Tommy Heavenly^{6} chronology
| I Kill My Heart (2009) | February & Heavenly (2012) | Halloween Addiction (2012) |

Singles from February & Heavenly
- "I'm Your Devil" Released: October 7, 2010; "Monochrome Rainbow" Released: October 26, 2011; "Hot Chocolat" Released: February 9, 2012;

= February & Heavenly =

February & Heavenly is Tomoko Kawase's sixth solo studio album, her first under the Warner Music Japan record label. Released February 29, 2012, the album is a double album featuring Kawase as both the february^{6} and heavenly^{6} personas. The album is Tommy february^{6}'s third studio album, and heavenly^{6}'s fourth. february & heavenly debuted at #7 on the Oricon albums chart.

==Release and promotion==
In May 2010, the song "I'm Your Devil" was used in a CM for MODE, in which there are two versions of the CM was released. The song was released as a digital download on October 7, 2010. Tommy then announced plans to release a full physical single of "I'm Your Devil", along with a new Tommy february^{6} album, to be titled "I'LL BE BACK". Shortly after, the 2011 Tōhoku earthquake and tsunami took place and Tommy announced she was postponing the album until further notice to take time to grieve.
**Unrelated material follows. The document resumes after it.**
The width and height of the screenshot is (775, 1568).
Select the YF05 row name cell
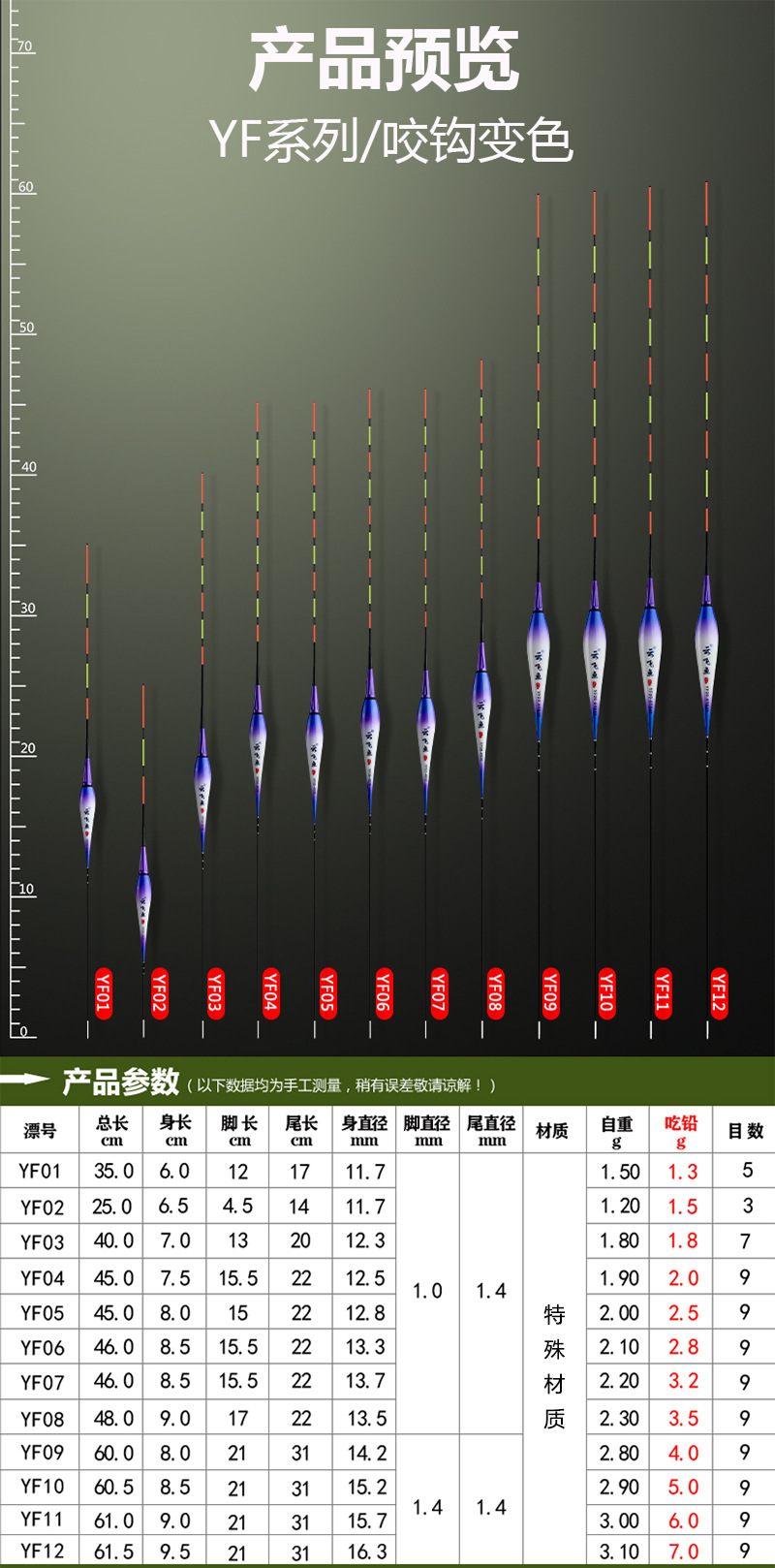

After months of inactivity, Tommy heavenly^{6} performed her song "Pray" at the 2011 Cherry Blossom Festival in Japan, and released exclusive "Pray" themed merchandise through Lightvan Company, including a kimono style robe and plush toy. In August 2011, Tommy stated via Twitter she is resuming work on demos for both Tommy heavenly^{6} and Tommy february^{6}.

Finally, in September 2011 Tommy announced her next single for Tommy heavenly^{6} as "Monochrome Rainbow", with an October 26, 2011, release date. "Monochrome Rainbow" was also used as the second season ending song for the anime, Bakuman. Previews for the "Monochrome Rainbow" and "I'm Your Devil" music videos premiered October 28, 2011. The six-minute version of "I'm Your Devil" debuted on November 8, 2011. On November 11, 2011, Tommy announced during an interview with J-Wave Circus Circus she is in the process of recording a double album featuring both Tommy heavenly^{6} and Tommy february^{6}, set for release in 2012. Warner released a press release on December 1, 2011, stating the album's release date as February 29, 2012. The album's title was later revealed to be "february & heavenly". Kawase appeared on the cover of Volume 89 of Marquee magazine, promoting the album. The video for HOT CHOCOLAT, and full-length videos for "Monochrome Rainbow" and "I'm Your Devil" premiered on Space Shower TV February 9th, 2012. The same day, a promotional download of Hot Chocolat was made available which also featured a preview for the album.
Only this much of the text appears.